• Task requirements
Every line of the material below that contains the string "beside" must appear in the answer.

• Records for processing
* * * *

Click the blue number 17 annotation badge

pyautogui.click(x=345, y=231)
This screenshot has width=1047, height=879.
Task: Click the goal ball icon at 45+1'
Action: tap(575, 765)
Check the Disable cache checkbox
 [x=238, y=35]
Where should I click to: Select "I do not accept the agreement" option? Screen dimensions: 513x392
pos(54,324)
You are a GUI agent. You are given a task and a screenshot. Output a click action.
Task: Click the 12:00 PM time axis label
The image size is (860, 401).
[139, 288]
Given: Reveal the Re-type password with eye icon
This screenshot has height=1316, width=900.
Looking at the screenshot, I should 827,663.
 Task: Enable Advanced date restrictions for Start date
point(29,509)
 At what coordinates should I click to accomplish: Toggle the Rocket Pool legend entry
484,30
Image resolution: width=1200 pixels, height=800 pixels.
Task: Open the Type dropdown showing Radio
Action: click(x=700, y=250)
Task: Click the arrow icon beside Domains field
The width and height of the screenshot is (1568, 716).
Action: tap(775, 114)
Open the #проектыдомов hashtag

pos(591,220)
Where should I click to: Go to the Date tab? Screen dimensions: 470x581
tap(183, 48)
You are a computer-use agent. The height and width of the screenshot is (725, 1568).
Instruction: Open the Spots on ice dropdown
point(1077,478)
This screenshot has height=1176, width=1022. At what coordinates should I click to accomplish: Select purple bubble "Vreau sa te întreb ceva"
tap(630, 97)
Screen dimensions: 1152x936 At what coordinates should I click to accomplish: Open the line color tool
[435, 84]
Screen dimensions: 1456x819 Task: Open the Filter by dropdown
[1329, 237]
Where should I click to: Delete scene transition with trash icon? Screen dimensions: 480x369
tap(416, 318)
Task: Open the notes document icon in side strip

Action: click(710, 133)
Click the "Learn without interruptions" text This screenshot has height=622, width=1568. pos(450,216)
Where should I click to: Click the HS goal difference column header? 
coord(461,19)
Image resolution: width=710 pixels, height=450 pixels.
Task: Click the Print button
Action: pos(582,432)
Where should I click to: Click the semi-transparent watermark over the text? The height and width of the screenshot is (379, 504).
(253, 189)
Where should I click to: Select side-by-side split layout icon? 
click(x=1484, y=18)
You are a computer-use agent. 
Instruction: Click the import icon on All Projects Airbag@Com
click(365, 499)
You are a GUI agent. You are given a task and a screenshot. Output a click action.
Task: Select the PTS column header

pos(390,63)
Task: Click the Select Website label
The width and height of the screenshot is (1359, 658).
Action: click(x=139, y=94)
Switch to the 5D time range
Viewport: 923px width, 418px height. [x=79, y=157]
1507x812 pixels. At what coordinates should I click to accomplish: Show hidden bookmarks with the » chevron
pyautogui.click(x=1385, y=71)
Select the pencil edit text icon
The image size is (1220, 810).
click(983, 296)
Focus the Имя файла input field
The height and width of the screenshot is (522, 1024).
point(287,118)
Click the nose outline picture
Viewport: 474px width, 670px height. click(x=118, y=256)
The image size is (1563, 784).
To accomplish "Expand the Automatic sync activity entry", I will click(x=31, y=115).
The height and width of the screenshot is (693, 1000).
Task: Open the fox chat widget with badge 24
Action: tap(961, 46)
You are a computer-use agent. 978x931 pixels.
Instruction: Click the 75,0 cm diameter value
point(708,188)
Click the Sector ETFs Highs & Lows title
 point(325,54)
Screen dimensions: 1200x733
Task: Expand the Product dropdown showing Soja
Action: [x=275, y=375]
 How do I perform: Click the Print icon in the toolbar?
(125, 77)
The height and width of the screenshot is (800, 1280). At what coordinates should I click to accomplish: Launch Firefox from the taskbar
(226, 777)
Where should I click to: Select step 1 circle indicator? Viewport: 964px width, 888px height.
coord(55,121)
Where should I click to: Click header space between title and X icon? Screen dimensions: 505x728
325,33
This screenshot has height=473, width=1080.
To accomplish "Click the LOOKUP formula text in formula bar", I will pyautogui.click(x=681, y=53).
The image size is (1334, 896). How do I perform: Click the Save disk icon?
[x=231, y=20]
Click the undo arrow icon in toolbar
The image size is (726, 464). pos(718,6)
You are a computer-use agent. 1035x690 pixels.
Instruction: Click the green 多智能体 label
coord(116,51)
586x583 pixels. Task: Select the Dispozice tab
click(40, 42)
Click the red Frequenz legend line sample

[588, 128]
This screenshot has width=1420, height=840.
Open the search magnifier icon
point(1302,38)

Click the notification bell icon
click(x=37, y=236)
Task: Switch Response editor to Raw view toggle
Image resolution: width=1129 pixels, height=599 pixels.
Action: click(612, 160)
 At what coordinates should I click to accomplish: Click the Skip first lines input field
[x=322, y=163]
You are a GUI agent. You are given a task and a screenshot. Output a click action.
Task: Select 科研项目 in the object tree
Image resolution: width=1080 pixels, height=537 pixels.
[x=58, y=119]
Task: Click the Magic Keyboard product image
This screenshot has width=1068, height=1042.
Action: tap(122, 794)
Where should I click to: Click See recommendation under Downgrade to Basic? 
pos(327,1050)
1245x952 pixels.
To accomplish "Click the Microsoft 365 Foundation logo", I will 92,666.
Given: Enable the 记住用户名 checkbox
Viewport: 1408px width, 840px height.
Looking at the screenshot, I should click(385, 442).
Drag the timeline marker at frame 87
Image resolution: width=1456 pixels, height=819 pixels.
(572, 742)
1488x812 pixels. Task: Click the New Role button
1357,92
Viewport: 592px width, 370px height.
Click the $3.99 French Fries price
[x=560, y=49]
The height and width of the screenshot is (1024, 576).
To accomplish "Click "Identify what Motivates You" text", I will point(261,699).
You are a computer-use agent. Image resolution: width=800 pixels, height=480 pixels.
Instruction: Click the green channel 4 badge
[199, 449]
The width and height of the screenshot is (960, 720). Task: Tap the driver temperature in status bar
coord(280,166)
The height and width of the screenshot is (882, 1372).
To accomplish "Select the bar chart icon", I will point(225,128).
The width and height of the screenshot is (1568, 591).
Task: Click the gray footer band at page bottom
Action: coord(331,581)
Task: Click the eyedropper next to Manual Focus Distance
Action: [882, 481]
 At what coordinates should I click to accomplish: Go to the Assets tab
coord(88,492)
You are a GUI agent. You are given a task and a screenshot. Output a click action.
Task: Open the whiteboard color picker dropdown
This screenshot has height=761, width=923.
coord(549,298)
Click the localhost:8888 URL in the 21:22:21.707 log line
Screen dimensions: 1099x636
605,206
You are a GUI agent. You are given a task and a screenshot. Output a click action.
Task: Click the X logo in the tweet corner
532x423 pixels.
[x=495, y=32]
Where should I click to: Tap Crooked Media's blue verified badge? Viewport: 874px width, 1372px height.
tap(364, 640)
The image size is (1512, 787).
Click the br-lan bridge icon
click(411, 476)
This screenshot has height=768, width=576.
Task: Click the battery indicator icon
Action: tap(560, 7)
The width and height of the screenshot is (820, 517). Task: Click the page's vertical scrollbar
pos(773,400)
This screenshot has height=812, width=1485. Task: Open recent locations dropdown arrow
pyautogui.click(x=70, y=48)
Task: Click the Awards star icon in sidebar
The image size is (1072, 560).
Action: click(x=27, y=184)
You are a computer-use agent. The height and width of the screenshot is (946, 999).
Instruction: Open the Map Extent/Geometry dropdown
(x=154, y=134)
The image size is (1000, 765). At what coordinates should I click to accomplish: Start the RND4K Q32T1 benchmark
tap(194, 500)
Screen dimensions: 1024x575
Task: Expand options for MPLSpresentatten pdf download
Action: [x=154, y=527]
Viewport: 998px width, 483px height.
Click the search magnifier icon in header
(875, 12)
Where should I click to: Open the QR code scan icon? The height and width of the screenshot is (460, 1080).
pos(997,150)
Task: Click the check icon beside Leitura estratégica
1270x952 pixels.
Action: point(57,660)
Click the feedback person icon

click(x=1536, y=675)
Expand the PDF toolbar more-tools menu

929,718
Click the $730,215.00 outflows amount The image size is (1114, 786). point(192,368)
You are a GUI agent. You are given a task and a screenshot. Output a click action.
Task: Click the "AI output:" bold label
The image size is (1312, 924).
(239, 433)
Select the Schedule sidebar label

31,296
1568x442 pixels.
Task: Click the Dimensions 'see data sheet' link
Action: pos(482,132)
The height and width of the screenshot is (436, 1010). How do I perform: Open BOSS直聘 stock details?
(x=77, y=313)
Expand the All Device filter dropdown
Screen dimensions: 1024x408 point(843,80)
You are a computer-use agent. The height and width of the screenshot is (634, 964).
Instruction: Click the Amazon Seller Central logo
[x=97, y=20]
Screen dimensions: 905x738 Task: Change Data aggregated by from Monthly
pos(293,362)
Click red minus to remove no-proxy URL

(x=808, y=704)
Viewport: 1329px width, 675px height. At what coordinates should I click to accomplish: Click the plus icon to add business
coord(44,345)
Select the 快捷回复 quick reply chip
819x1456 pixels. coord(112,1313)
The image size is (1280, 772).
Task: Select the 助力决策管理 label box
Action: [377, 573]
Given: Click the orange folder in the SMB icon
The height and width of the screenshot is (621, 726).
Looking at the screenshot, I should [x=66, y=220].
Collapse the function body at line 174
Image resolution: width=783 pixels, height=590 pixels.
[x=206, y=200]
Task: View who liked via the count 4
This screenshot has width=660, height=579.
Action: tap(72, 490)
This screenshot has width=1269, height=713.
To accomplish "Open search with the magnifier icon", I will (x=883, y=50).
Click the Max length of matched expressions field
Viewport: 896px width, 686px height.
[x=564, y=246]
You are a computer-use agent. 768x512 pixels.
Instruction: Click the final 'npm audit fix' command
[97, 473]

* * * *

• Output for this exercise
Task: Click the arrow icon beside Domains field
Task: Click the check icon beside Leitura estratégica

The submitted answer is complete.